There is an article over a DZone today "What if your contact form fails?". The article discusses what to do if the contact form on your website fails to send a message. The approach they suggest is to display a message to the user saying it failed, and presenting them with a mailto link so they can send you an email themselves.

This is one approach to the failed contact form problem, but it isn't going to help much if the problem is actually with your email address. For example, you may have exceeded your disk quota, or you might have a badly configured mail server.

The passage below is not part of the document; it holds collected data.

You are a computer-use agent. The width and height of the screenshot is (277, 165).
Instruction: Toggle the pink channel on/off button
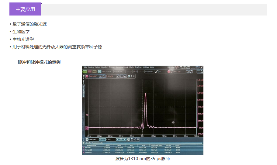87,76
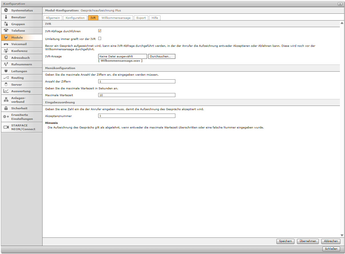The height and width of the screenshot is (254, 345).
Task: Click the Adressbuch book icon
Action: point(6,58)
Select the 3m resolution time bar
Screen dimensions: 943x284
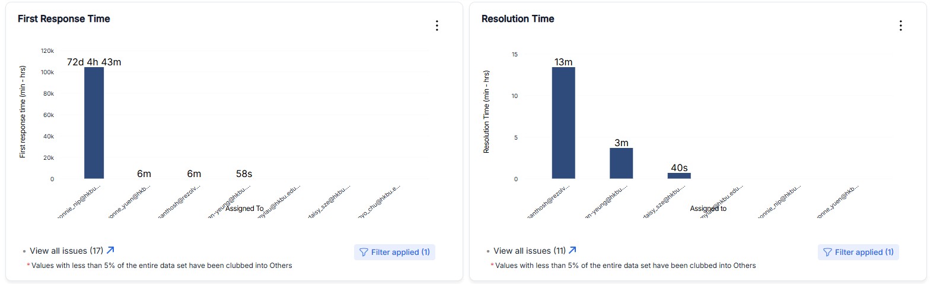click(621, 163)
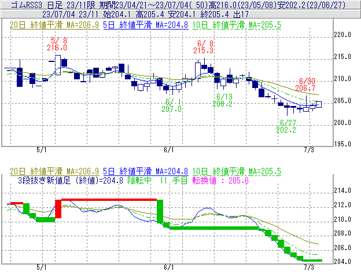The width and height of the screenshot is (361, 275).
Task: Click the 10日 MA=205.5 legend in lower chart
Action: pos(246,171)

Another problem with the mail solution is that it requires the user to perform another action. They've gone to the trouble of filling out a contact form. If that fails they might not bother to send to send you an email too (although the suggested approach in the article does reduce the effort required).

An Alternative Approach

So what other approaches are there? What I do is store all contact form information in a database. Below is the SQL to create the basic messages table:

CREATE TABLE messages (
    id int auto_increment NOT NULL,
    sent timestamp NOT NULL,
    sender varchar(255) NOT NULL,
    message text,


Then when a contact form gets submitted you can store the information in the database before sending an email. Below is some sample PHP code, using PDO to access the database:

// Get the form data
$sender = $_POST['sender'];
$message = $_POST['message'];

// Add the message to the database
$query = "INSERT INTO messages(sender, message) VALUES (:sender, :message);
$stmt = $pdo->prepare($query);
$stmt->bindParam(':sender', $sender, PDO::PARAM_STR);
$stmt->bindParam(':message', $message, PDO::PARAM_STR);

// Send the mail
mail("me@my.domain", "Contact Form Message", $message, "From: {$sender}");

All that is left to do is create an admin page that lists all messages, and allows us to delete them. We could even include a link to the admin page in the emails we send to ourselves. By using this approach we never lose the message content, even if the mail call fails, because they all get stored in the database. All we need to do is check the admin page every so often and we'll soon see if there are any new messages there.

Of course, this approach doesn't have to be used in isolation. We can combine it with the approach suggested in the DZone article, and present the user with a mail link if sending the mail does fail. If the user decides not to send a mail though, we haven't lost anything.